Not that talking about race was banned before. Sue and I saw The Color Purple during our 2006 pilgrimage to the Great White Way. A year earlier, we braved the frigid winter cold to marvel at August Wilson's Gem of the Ocean. Those two shows, by revered African American writers, were certainly powerful, but white folk played only peripheral roles in the drama.
The 2009-10 Broadway season boasts more racially-conscious -- and confrontational -- musicals and plays than ever before. Nor can any of these shows be accused of addressing the issue obliquely. In David Mamet's Race, a team of lawyers, one black and one white, brainstorms how they will defend a high-profile white client accused of raping a black woman. Tracy Letts's Superior Donuts explores the mutual suspicions of an aging white hippy shop owner who hires a young black writer as his assistant.
Musicals stretching back to Show Boat have been part of the ongoing symposium -- but only intermittently. This season, we've already seen Memphis, loosely based on the life of 50s deejay Dewey Philips. Huey, as he's now called, not only plays black music on a white radio station, he has the temerity to kiss his black girlfriend while she's singing on his TV show. Ten days after Memphis rocked New York, a reshaped Finian's Rainbow was revived, where a bigoted U.S. Senator from the Deep South suffers the humiliation of becoming black.

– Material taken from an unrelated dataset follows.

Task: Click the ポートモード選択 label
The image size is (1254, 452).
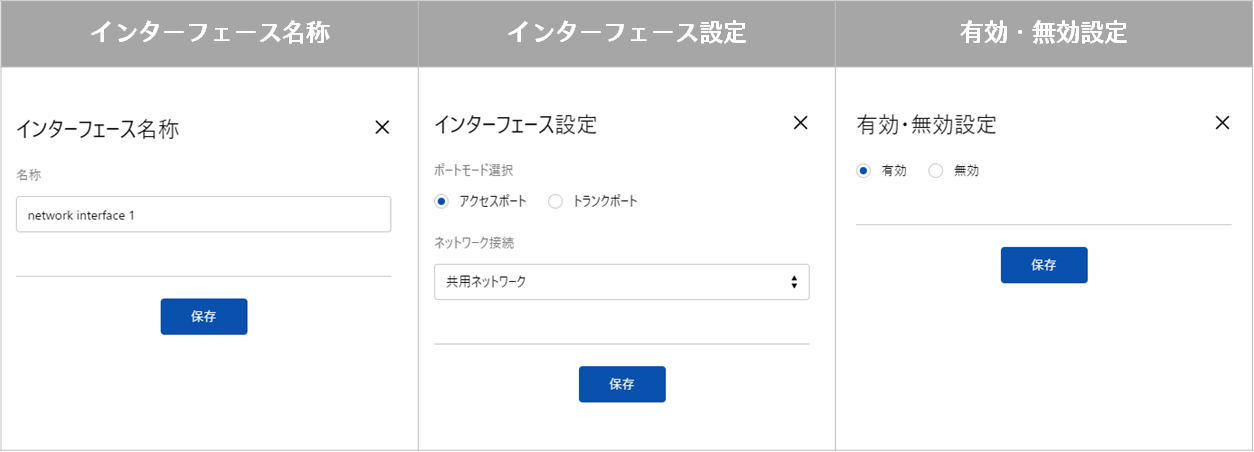Action: [474, 170]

With In the Heights and the revival of West Side Story opening earlier in 2009 -- and the 2008 revival of South Pacific still going strong -- America as melting pot is very much on Broadway's front burner as the new decade begins. Question is, are audiences eager to taste the gumbo? We have a split decision there: while Race and Memphis seem to be building audience despite lukewarm reviews, Superior Donuts closed on January 3, and Finian's Rainbow -- in spite of glowing reviews -- closed on January 17.
Here's how I saw those shows, plus four others on and off-Broadway, during our annual winter getaway:
• Superior Donuts (***3/4 out of 4) -- Lacking the epic length and sweep of August: Osage County, Tracy Letts's compact new drama has been unfairly belittled. It's a tightly woven Chicago tapestry with people as precisely drawn as those who converged on Osage and finely nuanced relationships between them. Besides the white and black protagonists, there are a white and black cop, two Russian immigrants, two Uptown hoodlums, and a daffy old woman named Lady Boyle.
Letts expertly stirs all these urbanites into his storyline, strewing suspense and violence along the way that counterpoise the sharp comedy and budding romance. Michael McKean brings a grizzled Willie Nelson charm to Arthur, the taciturn Polish hippie who owns Superior Donuts, while Jon Michael Hill is bursting with ideas, energy, and eagerness to learn as Franco, his new assistant.
There's more to both of them than meets the eye. Franco has written what he hopes is the Great American Novel, and Arthur is eager to read it. But Franco won't show Arthur his manuscript unless the boss can name ten black poets. The outcome of this friendly wager deftly foreshadows the horrors to come.
Kate Buddeke is delightful as Officer Randy, the female cop who yearns for Arthur. While applying pointers on how to properly make doughnuts, Franco schools Arthur on the fact that Randy is "ready to go" if he'll only ask. That Arthur picks and chooses from the advice Franco offers on courtship is just one of the delights to be found in Letts's sensitively calibrated realism.
With its colorful offbeat characters -- and more modest production demands -- Superior Donuts could wind up attracting far more interest than August: Osage from community and regional theaters. It may not be superior to the Pulitzer Prize winner, but it's very, very good.
• In the Next Room or the vibrator play (***1/2) -- Can you imagine a highly educated man and a mature married woman engaging in sexual relations with neither participant aware of it? Playwright Sarah Ruhl, whose The Clean House delighted Actor's Theatre audiences in 2007, makes it happen in her new comedy. Bringing this improbability hilariously to life, Ruhl transports us back to the 1880s, when electrical appliances -- such as the vibrator -- were a novelty and American homes were not yet universally lit by electric bulbs.